Exercise objective: Search the entries for the word "click". Copy every line that holds it.

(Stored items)

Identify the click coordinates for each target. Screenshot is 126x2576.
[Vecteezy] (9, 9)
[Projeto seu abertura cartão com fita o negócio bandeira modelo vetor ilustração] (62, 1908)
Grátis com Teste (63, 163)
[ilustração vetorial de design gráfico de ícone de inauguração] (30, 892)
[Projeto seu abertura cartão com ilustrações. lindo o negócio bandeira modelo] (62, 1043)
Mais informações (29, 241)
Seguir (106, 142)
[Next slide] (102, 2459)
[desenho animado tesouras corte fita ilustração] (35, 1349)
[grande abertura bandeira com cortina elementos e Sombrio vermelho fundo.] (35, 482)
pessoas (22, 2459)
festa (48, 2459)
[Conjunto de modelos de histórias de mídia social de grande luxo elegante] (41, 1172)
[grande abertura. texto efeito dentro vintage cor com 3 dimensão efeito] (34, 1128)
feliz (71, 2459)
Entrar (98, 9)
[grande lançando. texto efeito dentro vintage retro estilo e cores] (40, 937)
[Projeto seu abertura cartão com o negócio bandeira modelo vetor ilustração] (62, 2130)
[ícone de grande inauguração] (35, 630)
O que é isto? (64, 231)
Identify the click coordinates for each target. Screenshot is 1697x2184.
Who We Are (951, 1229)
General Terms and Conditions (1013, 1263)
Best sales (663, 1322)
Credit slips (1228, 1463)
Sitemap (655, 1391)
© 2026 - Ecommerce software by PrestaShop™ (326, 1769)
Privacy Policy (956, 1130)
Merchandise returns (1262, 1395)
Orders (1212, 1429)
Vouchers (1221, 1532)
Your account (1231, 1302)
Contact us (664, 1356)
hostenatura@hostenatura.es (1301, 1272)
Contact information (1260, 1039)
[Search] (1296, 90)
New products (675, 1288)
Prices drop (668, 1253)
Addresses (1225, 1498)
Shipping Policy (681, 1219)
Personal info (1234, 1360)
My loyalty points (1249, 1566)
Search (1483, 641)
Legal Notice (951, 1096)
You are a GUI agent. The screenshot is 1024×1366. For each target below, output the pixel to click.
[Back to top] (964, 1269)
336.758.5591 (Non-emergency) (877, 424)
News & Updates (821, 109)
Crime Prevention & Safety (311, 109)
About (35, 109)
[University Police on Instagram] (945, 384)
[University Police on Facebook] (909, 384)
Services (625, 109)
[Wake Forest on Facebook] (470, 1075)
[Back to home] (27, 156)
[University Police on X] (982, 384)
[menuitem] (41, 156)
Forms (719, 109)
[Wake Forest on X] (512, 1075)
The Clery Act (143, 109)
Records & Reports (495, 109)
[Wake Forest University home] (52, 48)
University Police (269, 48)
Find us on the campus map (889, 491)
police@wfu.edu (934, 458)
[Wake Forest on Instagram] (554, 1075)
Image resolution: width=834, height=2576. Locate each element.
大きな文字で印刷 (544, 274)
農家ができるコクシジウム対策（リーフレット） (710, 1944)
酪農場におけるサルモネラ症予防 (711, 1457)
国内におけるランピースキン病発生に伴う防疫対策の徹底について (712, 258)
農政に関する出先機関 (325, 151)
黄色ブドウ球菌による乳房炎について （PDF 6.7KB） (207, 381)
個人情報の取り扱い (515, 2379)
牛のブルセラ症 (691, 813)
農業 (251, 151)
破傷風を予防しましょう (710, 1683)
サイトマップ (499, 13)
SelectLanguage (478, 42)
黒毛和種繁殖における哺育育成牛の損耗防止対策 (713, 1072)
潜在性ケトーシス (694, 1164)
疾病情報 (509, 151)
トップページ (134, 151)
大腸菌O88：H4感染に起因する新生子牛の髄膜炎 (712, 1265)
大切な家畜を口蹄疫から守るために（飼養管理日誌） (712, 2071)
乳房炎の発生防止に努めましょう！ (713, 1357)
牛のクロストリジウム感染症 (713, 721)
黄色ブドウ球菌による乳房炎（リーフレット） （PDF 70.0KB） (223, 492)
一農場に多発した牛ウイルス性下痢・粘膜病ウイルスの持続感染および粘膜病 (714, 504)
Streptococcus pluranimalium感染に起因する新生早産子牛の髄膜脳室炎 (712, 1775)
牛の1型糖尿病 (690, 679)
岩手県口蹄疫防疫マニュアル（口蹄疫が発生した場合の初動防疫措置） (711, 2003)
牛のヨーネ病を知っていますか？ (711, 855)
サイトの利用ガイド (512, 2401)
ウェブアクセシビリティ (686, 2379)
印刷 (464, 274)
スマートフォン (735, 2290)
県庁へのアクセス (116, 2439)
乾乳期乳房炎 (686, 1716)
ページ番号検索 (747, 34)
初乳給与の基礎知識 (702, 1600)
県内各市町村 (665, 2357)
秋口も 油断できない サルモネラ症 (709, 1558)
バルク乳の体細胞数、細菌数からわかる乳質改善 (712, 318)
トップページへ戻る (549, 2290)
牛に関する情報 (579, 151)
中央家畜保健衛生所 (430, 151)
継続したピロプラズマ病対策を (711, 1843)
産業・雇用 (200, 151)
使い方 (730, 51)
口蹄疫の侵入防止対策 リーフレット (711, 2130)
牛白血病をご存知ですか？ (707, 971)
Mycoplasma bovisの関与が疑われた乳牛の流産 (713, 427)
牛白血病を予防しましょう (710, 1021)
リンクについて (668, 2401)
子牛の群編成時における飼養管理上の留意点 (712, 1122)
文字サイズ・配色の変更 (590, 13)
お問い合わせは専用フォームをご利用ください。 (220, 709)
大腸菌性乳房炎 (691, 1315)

Result of the exercise:
Identify the click coordinates for each target. Screenshot is 126x2576.
Identify the click coordinates for each target. Screenshot is 1697x2184.
You are a GUI agent. The screenshot is 1024×1366. For each target below, output the pixel to click.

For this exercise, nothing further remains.